By the time I left Wat Pho, it was getting warm (well hot for me) and there were more people walking around. I debated about going into the Royal Palace complex or postponing it until the next day. It took me a while to find the entrance and when I got there I kind of just followed the crowds and before I knew it, I had purchased an admission ticket and was entering the complex. It was pretty crowded, but not so packed that I had to wait in lines to get into places. I enjoyed my time there, and spent most of the time walking around Wat Phra Kaew(the Royal Temple or Temple of the Emerald Buddha). It is the most sacred Buddhist temple in Thailand with the grounds filled with ornate statutes, buildings and structures. The main attraction is the ubosot or ordination hall that houses the Emerald Buddha, a sacred 66cm (26inch) Emerald Buddha that was captured from Vientiane Laos in 1779. I’m not sure why the Emerald Buddha is so revered, but the building was very crowded and the Buddha was difficult to see being placed high up on an pedestal and at some distance. But now I can say I saw it! I really liked just walking around and admiring the architecture and ornate structures seemingly tucked into every nook and cranny of the Wat.

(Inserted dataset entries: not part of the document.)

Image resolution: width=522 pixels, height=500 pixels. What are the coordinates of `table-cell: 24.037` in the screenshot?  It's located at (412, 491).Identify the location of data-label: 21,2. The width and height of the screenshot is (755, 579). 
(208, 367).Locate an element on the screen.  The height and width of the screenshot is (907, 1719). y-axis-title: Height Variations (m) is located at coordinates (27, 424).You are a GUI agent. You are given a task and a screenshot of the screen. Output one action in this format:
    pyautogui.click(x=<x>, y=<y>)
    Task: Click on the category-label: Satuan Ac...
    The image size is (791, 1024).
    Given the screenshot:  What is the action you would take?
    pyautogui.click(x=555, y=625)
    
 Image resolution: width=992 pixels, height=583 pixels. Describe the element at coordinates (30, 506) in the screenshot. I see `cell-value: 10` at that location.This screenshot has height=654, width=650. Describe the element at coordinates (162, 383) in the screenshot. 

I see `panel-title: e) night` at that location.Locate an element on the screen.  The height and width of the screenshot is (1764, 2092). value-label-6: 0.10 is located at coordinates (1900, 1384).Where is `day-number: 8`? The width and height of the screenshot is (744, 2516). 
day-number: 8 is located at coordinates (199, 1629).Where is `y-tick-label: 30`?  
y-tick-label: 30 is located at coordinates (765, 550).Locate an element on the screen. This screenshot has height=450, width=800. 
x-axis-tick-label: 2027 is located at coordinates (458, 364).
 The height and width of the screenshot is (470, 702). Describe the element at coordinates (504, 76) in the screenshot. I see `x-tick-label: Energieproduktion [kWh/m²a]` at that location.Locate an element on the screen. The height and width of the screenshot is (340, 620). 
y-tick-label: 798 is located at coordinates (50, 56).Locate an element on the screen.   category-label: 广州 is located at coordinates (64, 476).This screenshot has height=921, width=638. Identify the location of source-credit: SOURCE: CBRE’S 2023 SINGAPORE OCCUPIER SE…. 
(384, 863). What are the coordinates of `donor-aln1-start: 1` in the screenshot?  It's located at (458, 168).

In addition to the Wat, I was also walked by the front of Phra Thinang Chakri Maha Prasat (the Throne hall), but entry to it and the surrounding royal buildings was not permitted and access was further restricted for private events related to mourning the Queen’s death at the end of October 2025 (Thailand observes a year of mourning). Just prior to exiting the Royal Palace grounds there is a textile museum which is dedicated to showcasing fabrics and fashions (dresses and hats) worn by the Queen over the 66 years of her reign.
After exiting the Royal Palace complex, I decided to walk back to my hotel. It was a little under 6 miles away and while much of it was rather non-descript I did stumble across some interesting sites. I was pretty hot by the time I got back to the hotel and enjoyed spending time at the pool in the afternoon.
On my last full day in Bangkok, I spent the morning in Chinatown, passed by a small shopping area called Korea town on my way back to my hotel and then enjoyed my first Thai massage in the afternoon. It was a great way to relax before the long flights home.
And then the next morning, it was a final walk through Bangkok’s chaotic morning commute on Monday morning to the airport and my flight home.
The video to the left is a compilation of a few short videos I took on the last morning as I was walking to the Bangkok Airport Link Train. The first clip starts just after a man on a scooter lost the produce he was carrying in his back basket. He was undeterred about running into traffic and collecting his dropped items (and people mostly patiently waited for him, including a man who got out of his car to help pick things up, though I thought the bus was going to hit his parked motorcycle).